== Required task ==
Reproduce only the lines of the material starting at the line containing "The width and height of the screenshot is (700, 462)." and ending at the line containing "[x=133, y=296]", keeping every line in that span. Adjust each answer coordinate by -37.

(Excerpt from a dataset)
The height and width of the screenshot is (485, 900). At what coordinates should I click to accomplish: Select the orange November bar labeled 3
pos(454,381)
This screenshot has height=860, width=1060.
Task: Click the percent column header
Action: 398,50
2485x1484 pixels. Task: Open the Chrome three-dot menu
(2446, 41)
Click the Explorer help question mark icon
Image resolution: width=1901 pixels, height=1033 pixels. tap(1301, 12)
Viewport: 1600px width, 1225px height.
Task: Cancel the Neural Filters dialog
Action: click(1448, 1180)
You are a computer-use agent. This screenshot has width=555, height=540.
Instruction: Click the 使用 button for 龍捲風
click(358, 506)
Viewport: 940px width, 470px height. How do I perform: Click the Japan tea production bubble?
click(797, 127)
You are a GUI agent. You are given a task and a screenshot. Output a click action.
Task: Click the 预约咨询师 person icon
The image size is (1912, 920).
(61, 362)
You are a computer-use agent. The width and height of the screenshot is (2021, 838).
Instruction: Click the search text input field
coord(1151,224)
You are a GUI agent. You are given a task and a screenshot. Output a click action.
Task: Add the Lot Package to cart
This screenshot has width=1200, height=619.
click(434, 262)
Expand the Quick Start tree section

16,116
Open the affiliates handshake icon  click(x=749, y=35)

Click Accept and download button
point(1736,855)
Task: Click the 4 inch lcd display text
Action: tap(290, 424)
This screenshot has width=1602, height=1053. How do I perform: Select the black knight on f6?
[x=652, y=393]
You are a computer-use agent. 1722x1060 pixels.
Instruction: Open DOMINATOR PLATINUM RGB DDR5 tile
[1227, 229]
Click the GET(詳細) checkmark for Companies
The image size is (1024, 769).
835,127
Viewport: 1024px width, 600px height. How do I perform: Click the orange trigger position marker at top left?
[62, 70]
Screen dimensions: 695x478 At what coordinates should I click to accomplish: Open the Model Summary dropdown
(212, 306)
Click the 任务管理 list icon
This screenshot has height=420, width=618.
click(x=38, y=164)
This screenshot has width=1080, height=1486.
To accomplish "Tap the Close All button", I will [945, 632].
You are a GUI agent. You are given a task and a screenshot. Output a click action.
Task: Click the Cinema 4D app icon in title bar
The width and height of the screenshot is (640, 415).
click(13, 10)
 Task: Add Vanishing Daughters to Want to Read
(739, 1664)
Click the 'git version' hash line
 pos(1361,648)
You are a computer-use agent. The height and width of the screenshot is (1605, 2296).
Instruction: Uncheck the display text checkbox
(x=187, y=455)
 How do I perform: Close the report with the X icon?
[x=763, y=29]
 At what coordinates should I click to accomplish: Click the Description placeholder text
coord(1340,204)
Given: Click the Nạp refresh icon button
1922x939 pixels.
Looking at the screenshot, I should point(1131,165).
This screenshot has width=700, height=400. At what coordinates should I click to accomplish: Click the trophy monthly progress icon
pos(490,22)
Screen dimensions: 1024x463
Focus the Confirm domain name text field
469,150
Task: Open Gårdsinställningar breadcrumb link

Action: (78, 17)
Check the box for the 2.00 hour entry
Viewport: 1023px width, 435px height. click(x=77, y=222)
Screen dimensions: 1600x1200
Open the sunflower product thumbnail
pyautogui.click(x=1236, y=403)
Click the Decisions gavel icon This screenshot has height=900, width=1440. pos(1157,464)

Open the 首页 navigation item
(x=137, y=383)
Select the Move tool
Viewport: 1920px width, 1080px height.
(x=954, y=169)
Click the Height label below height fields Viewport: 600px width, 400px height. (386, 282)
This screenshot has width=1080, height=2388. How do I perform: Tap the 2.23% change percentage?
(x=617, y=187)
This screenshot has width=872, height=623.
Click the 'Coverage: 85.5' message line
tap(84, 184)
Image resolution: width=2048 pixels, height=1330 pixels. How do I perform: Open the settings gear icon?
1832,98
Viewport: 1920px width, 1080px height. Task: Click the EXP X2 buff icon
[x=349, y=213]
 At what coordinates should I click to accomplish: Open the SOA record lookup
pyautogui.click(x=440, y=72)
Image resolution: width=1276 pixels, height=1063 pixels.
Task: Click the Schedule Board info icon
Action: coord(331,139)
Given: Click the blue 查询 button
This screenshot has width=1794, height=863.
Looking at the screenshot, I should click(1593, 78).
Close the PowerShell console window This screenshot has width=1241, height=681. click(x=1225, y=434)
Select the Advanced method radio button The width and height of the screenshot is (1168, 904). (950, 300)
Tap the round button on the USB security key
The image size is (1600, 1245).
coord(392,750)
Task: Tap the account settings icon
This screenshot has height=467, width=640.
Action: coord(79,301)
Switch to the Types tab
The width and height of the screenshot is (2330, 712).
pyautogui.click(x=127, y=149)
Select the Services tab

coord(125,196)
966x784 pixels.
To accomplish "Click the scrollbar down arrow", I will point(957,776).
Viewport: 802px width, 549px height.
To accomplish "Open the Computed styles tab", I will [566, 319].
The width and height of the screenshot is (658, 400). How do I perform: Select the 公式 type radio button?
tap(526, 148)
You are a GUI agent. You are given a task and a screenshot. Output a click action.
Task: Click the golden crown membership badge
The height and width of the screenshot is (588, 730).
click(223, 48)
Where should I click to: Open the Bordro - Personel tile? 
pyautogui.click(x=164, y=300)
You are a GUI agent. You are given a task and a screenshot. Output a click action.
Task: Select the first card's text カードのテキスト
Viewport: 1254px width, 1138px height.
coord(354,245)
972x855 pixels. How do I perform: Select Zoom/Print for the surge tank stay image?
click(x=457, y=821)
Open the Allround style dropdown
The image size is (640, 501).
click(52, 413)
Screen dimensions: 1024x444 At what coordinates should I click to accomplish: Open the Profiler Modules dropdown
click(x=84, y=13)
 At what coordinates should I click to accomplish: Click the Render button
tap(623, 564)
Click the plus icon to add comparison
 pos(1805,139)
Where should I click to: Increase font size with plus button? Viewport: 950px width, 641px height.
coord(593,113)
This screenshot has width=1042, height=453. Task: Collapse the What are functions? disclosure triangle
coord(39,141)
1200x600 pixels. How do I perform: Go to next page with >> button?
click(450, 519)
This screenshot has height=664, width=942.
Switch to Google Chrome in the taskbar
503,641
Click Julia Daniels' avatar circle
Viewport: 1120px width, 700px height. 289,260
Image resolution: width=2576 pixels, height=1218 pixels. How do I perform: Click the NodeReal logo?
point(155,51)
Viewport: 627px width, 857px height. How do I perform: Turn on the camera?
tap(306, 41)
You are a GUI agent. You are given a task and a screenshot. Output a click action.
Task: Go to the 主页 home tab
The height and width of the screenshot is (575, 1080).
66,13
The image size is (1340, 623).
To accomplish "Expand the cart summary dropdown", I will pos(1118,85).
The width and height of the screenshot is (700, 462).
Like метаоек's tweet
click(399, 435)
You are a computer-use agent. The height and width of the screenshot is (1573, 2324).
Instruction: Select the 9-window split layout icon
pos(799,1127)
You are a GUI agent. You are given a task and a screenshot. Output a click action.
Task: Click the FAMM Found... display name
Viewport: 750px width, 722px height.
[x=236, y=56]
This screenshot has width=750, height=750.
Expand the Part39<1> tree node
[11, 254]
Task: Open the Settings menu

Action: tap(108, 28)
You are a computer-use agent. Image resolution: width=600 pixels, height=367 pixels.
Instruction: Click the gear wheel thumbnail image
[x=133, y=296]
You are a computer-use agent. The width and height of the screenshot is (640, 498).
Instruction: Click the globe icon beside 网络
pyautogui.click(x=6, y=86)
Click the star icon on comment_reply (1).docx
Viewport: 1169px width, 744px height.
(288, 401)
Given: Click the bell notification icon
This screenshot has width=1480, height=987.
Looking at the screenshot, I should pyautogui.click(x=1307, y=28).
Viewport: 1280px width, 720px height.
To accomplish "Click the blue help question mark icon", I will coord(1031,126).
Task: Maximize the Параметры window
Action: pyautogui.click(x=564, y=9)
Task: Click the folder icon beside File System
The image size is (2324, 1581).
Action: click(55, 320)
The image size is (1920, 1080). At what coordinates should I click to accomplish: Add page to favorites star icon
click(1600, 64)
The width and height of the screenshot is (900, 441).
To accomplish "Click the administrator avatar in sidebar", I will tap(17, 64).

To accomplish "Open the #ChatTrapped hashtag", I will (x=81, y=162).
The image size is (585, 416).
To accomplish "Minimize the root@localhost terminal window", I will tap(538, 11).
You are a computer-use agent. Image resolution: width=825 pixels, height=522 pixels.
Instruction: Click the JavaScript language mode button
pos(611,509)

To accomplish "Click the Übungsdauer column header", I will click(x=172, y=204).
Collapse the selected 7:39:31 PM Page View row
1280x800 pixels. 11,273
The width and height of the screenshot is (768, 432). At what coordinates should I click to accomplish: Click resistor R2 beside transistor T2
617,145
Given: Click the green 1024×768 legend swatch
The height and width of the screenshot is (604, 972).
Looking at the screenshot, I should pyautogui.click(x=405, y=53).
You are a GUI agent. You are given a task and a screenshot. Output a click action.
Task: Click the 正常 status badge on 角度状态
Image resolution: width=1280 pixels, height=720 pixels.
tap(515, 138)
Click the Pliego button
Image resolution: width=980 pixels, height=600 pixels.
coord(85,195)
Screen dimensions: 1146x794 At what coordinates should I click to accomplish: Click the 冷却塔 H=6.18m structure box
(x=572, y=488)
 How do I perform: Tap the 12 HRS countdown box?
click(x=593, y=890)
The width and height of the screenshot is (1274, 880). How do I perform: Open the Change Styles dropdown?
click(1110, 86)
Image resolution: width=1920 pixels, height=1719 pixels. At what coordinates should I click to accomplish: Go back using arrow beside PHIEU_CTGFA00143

== Solution to the problem ==
The width and height of the screenshot is (700, 462).
Like метаоек's tweet
click(362, 398)
You are a computer-use agent. The height and width of the screenshot is (1573, 2324).
Instruction: Select the 9-window split layout icon
pos(762,1090)
You are a GUI agent. You are given a task and a screenshot. Output a click action.
Task: Click the FAMM Found... display name
Viewport: 750px width, 722px height.
[x=199, y=19]
This screenshot has width=750, height=750.
Expand the Part39<1> tree node
[-26, 217]
Task: Open the Settings menu

Action: tap(71, -9)
You are a computer-use agent. Image resolution: width=600 pixels, height=367 pixels.
Instruction: Click the gear wheel thumbnail image
[x=96, y=259]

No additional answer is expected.